Promenade & journée d’étude au Schildehof

1997

 

Remarque: Ceci est une copie interne d’un site non accessible actuellement sur le web
(dans les pages du site d’André Bosmans)

HOF TEN BROEKE

Schildehof
Schilde Park

 

Educatieve studie en wandeling in Schildehof 1997

 

Cursus natuurgids (CVN)

       Vrieselhof-Oelegem ‘97

 

Begeleider:                     Van Uffelen François

Cursist:                                    Bosmans André

Cursusbegeleiding:                   Van Hoof Jan

I) Voorwoord

V) Biotische gegevens

VI) Geraadpleegde bronnen

II) Situering
Beschrijving locatie

Startplaats
De Pijlenbrug
Beukenbos/Kant van de Witte Brug
Boerendreef

 

III) Geschiedenis

Zuiden aan het opgespoten natte hooiland, nu pioniersbos

Enkel struiken aan de Schijn:

IV) Fysisch milieu
Bodemkaart
Kwaliteit van het oppervlaktewater

De Pont
Bobine-les-bains

 

I) Voorwoord

Een woord van dank wil ik richten aan:

-Jan Van Hoof als cursusbegeleider, en de lesgevers en gidsen van het VMPA

-In het bijzonder François Van Uffelen, mijn begeleider.
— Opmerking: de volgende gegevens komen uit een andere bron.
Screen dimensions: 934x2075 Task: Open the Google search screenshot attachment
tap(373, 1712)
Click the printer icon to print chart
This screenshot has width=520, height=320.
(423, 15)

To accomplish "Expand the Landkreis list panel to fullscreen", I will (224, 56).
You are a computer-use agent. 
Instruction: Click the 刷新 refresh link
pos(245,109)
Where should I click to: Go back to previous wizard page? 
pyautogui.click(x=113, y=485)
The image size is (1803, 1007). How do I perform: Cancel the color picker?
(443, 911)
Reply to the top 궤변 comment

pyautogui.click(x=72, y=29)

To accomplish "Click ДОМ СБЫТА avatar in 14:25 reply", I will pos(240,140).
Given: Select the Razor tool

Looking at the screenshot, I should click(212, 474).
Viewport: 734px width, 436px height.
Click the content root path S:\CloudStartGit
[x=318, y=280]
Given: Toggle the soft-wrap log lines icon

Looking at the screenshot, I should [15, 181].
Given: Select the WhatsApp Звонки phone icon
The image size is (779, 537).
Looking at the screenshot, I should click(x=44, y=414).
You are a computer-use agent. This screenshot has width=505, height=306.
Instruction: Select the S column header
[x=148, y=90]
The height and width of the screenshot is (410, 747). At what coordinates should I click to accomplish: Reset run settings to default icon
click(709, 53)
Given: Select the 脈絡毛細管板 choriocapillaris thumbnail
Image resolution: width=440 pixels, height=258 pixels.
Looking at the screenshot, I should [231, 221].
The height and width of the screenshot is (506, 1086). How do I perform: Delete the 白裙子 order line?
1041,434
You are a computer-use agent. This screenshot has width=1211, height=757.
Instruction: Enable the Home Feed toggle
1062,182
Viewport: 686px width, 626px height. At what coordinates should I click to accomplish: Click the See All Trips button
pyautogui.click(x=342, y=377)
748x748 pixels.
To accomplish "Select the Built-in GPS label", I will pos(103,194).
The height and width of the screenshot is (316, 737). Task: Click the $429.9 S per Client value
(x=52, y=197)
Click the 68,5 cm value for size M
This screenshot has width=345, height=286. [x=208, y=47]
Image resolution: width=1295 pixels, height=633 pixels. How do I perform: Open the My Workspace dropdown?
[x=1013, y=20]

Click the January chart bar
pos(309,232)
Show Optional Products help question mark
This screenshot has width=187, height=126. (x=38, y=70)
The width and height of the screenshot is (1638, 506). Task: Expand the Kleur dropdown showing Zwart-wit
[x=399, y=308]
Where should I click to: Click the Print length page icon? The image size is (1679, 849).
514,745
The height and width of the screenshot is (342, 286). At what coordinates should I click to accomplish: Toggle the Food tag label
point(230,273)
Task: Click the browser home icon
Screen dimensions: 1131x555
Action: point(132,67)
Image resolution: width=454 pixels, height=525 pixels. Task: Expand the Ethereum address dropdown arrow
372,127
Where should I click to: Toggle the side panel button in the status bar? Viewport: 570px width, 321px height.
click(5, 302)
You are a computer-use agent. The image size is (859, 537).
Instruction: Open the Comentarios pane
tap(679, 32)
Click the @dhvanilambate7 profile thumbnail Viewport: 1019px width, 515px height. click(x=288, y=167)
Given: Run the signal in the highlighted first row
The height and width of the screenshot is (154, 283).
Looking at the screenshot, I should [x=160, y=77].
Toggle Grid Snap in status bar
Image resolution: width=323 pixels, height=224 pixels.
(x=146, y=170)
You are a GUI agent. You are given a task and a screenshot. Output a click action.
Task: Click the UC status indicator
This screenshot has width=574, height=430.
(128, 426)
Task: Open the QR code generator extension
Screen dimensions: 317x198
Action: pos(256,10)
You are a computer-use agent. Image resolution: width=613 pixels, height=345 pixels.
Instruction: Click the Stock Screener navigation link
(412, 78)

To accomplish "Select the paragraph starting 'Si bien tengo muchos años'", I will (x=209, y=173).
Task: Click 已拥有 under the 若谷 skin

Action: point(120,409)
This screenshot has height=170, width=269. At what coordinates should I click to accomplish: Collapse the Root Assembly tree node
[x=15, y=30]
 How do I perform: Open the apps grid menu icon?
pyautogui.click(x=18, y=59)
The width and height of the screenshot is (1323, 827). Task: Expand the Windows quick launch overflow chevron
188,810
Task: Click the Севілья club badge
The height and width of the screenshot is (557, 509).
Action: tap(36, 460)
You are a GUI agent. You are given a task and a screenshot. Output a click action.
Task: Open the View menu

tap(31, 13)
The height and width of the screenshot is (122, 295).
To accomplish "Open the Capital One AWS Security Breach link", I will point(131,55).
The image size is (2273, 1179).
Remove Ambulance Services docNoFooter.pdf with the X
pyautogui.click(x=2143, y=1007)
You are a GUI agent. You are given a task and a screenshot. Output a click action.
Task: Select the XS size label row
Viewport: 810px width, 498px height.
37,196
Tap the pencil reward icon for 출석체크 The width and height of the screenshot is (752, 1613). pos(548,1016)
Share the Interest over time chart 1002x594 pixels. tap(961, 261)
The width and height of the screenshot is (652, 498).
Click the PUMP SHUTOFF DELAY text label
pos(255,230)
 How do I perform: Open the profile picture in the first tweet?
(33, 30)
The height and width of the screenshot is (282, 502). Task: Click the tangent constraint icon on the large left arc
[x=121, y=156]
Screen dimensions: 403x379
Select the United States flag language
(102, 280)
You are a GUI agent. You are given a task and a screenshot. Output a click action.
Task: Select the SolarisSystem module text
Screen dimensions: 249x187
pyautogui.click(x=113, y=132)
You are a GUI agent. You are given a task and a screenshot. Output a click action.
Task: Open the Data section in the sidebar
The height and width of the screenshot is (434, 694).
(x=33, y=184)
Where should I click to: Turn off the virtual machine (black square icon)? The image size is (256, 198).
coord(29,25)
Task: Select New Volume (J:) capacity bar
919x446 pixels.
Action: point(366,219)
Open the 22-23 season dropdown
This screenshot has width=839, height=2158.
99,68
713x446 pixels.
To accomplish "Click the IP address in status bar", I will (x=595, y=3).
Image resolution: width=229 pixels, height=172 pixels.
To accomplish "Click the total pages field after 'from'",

-Alsook vele andere natuurgidsen en liefhebbers(Jan, Eric, Willy, ...)

 

II) Situering

Situering van Schildehof

Beschrijving locatie

We nemen de baan Antwerpen-Turnhout(Turnhoutsebaan), voor de GB in Schilde als je van Antwerpen komt, net voorbij het restaurant met rieten dak hebben we de Belle-Vue dreef.  Rij de Belle-Vue dreef helemaal af, je merkt dan de ingang van het park.

 

Het gemeentelijk domein Schildehof beslaat ongeveer 42ha.

Het oostelijk deel (De Pont, ongeveer 10 ha) is een natuurreservaat, terwijl de rest ingedeeld is als parkgebied.

Foto:

 

III) Geschiedenis

 

Op de plaats van het huidige Schildehof stond er een hoeve met pont(brug).  Het goed genaamd Hof ten Broeke was toen een verdedigingsschrans ter bescherming van de plaatselijke bevolking.  Andere voorbeelden in de omgeving zijn het Puttenhof en het Diegemhof.  Het Hof ten Broeke stond vlakbij de natte beemden van de Schijnvallei.

-Men vermoedt dat de eerste vestiging op het huidige Schildehof dateert van rond 1106, Ridder van Berghem, één der ridders door Hertog Godfried-met-den-baard gezonden naar Scille, bouwt hoeve en pont in Waterbracka.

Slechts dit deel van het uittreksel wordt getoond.